A charge q is unifomly distrybuted over a nonconducting ring of radius R. The ring is rotated about an axis passing through its centre and perpendicular to the plane of the ring with frequency f. The ratio of electric potential to the magnetic field at the centre of the ring depends on.
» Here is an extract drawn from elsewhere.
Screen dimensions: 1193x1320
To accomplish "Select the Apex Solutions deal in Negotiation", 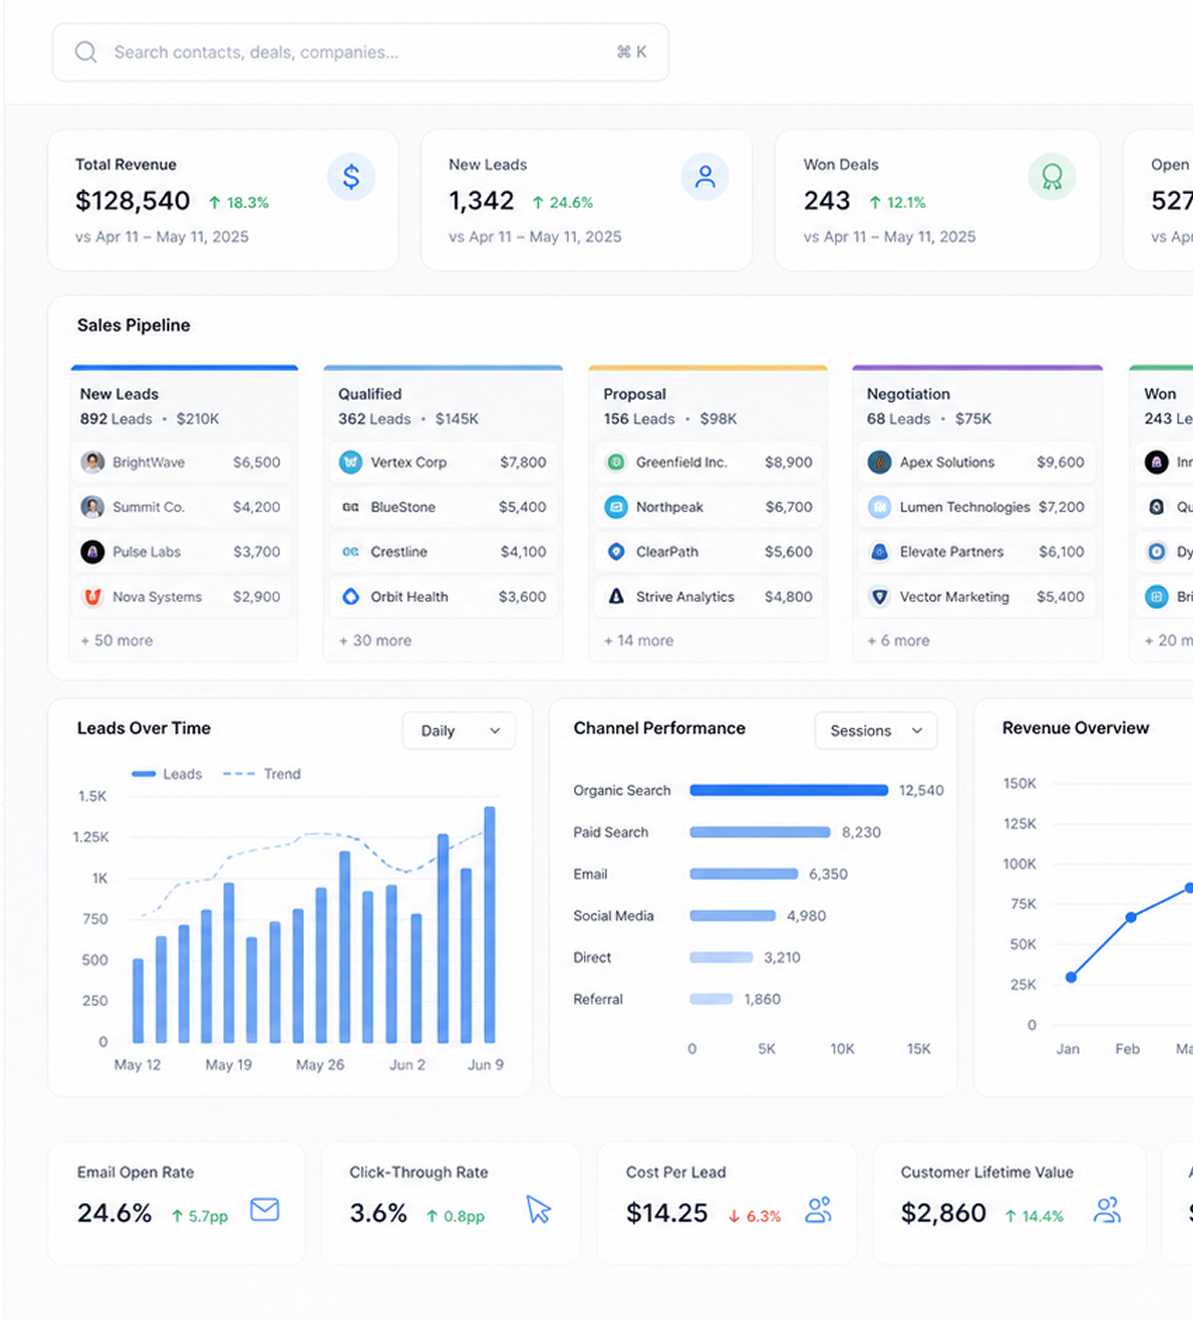I will tap(977, 462).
To solve the problem, we need to find the ratio of electric potential (V) to the magnetic field (B) at the center of a non-conducting ring with a uniformly distributed charge \( q \) that is rotating with a frequency \( f \). ### Step-by-Step Solution: 1. **Determine the Electric Potential (V) at the Center of the Ring:** The electric potential \( V \) at the center of a ring with charge \( q \) uniformly distributed over it and radius \( R \) is given by the formula: \[ V = \frac{kq}{R} \] where \( k \) is Coulomb's constant. 2. **Determine the Magnetic Field (B) at the Center of the Ring:** When the ring rotates with frequency \( f \), it creates a current \( I \). The current can be expressed as: \[ I = \frac{q}{T} = qf \] where \( T \) is the period of rotation, and \( f \) is the frequency. The magnetic field \( B \) at the center of the ring is given by: \[ B = \frac{\mu_0 I}{2R} \] Substituting \( I \) into the equation: \[ B = \frac{\mu_0 (qf)}{2R} \] 3. **Find the Ratio of Electric Potential to Magnetic Field:** Now, we need to find the ratio \( \frac{V}{B} \): \[ \frac{V}{B} = \frac{\frac{kq}{R}}{\frac{\mu_0 (qf)}{2R}} \] Simplifying this expression: \[ \frac{V}{B} = \frac{kq}{R} \cdot \frac{2R}{\mu_0 (qf)} = \frac{2k}{\mu_0 f} \] Here, the \( R \) and \( q \) terms cancel out. 4. **Conclusion:** The ratio \( \frac{V}{B} \) depends on the constants \( k \) and \( \mu_0 \), and the frequency \( f \). It does not depend on the radius \( R \) or the charge \( q \). ### Final Answer: The ratio of electric potential to the magnetic field at the center of the ring depends on \( f \).